USING THE INFORMATION:
a) Reproduce the passage of the economic policy excerpt from "Second, providers would" to "work as promised.".
b) According to the economic policy excerpt, how many workers were in U.S. steel mills as of 2019?
c) Decide whether each statement agrees with the economic policy excerpt. Answer yes or no for each, and quote the words of the excerpt that decide it.
(i) U.S. mills produce about 80% of the steel needed in the country.
(ii) Steel users employ 35 times more people than steel producers.
(iii) Liya Palagashvili and Christopher Kaiser argue that immigration is a larger worry than inflation.

SELECTED EXTRACT:

My colleague Bryan Caplan is here his usual very insightful self.

Eric Boehm exposes the expensive truth about Biden’s Build Back Better budget buster

… and Casey Mulligan, writing in the Wall Street Journal, explains that provisions in Build Back Better will also make day care more expensive. Two slices:

The bill’s latest draft proposes to reinvent child care with a trifecta of cost-increasing forces. First, it would remove much of the incentive to offer lower-cost care. Millions of families would have their child-care expenses capped by statute, which means they’d pay the same at an expensive facility as at a cheaper one.

Providers would quickly discover that lower prices no longer are much of a competitive advantage. Moreover, the providers would be reimbursed extra for what Congress calls “quality,” which is a euphemism for having more staff per child. The history of rate regulation is that cost-plus schemes result in needless waste and higher prices for consumers without quality improvements.

…..

Second, providers would need extra staff to comprehend and comply with all the new statutes, certifications and agency rules. Just as physicians complain about paperwork eating up time that could be spent with patients, child-care providers will lose time they could be spending with kids.

Third, the bill imposes “living wage” regulations on staff pay. In a study for the Committee to Unleash Prosperity, I estimate these regulations alone would add 80% to child-care costs.

My Mercatus Center colleagues Liya Palagashvili and Christopher Kaiser argue that inflation is a much larger worry than is immigration.

Ryan Bourne and Brad Subramaniam explain that statutory prohibitions of so-called “price gouging” make shortages worse

… and the price control called “rent control” won’t, as Christian Britschgi explains, work as promised.

Dan Pearson reveals some of the “nasty realities of steel protectionism.” (HT Bryan Riley) A slice:

First, U.S. mills produce about 80% of the steel needed in this country; the remainder is imported. Import restrictions cause the price for all steel to rise, not just steel from overseas. Steel mills enjoy higher prices on the 80% of the market they serve; users must pay the higher costs on 100% of domestic consumption. Since costs to users are substantially greater than benefits to producers, the economy as a whole loses. America ends up poorer because of steel protection.

Second, steel producers constitute a much smaller portion of the economy than do steel consumers. As of 2019, there were 144,000 workers in steel mills. They added $31 billion of value to the economy, which is equivalent to 0.15% of GDP. Companies that buy steel and make useful things out of it, however, have a much bigger footprint. They employ 6.7 million workers and produce an economic value-add of $1.1 trillion (5.4% of GDP). So steel users employ 46 times more people and add 35 times more to GDP than do steel producers.

Although it may not be well understood by the Biden team, U.S. manufacturers of finished goods can find it exceedingly difficult to compete with imported products made with world-price steel. The reality is steel tariffs are a highly effective mechanism for decreasing the international competitiveness of the manufacturing sector. Imported finished goods made with world-price steel often can handily undersell U.S. products. It’s not easy to succeed in manufacturing when the government is going out of its way to raise your costs.

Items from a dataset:
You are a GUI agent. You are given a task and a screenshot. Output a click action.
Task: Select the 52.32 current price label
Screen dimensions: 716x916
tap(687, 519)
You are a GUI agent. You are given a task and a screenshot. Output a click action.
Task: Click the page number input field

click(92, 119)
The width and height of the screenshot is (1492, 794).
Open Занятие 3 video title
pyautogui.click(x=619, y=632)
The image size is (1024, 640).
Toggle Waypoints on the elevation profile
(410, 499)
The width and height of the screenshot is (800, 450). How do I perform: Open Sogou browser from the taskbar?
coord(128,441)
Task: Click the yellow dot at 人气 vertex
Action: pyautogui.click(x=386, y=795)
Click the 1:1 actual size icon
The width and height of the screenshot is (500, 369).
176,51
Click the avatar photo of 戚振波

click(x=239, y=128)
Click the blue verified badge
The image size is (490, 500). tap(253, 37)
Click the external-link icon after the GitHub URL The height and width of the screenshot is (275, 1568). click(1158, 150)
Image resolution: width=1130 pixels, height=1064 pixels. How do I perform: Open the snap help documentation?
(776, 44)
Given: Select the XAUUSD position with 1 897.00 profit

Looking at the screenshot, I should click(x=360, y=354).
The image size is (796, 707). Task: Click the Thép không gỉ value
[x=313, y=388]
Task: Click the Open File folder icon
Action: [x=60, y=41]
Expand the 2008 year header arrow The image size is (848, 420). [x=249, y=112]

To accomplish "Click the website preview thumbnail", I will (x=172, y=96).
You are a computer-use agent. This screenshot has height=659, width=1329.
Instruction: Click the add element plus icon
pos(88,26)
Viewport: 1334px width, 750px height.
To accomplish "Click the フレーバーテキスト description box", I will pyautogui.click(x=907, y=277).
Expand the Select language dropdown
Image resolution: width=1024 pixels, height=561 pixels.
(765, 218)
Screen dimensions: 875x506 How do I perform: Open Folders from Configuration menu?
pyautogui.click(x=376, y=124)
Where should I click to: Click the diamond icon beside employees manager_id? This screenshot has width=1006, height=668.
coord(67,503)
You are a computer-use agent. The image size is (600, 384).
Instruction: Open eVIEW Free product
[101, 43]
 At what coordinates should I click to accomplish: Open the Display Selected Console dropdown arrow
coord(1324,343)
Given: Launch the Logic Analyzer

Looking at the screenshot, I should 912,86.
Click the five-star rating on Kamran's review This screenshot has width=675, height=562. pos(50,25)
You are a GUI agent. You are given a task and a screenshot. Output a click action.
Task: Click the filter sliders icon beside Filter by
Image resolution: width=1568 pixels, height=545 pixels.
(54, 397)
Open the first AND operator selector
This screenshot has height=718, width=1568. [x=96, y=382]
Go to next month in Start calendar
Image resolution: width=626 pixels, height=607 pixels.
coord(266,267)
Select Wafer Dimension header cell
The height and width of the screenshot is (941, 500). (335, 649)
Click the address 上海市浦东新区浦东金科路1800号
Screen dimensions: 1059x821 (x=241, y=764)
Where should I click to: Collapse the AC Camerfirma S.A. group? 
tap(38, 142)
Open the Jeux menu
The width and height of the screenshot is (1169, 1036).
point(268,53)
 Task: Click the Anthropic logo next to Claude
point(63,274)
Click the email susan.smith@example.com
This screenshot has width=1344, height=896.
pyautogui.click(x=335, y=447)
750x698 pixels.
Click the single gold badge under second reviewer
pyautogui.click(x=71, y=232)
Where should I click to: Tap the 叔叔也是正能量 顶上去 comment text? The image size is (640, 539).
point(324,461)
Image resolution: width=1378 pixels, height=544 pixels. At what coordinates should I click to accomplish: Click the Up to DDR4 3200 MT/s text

SOLUTIONS:
a)
Second, providers would need extra staff to comprehend and comply with all the new statutes, certifications and agency rules. Just as physicians complain about paperwork eating up time that could be spent with patients, child-care providers will lose time they could be spending with kids.

Third, the bill imposes “living wage” regulations on staff pay. In a study for the Committee to Unleash Prosperity, I estimate these regulations alone would add 80% to child-care costs.

My Mercatus Center colleagues Liya Palagashvili and Christopher Kaiser argue that inflation is a much larger worry than is immigration.

Ryan Bourne and Brad Subramaniam explain that statutory prohibitions of so-called “price gouging” make shortages worse

… and the price control called “rent control” won’t, as Christian Britschgi explains, work as promised.

b) 144,000 workers.

c)
(i) Yes: "U.S. mills produce about 80% of the steel needed in this country"
(ii) No: "steel users employ 46 times more people and add 35 times more to GDP than do steel producers"
(iii) No: "inflation is a much larger worry than is immigration"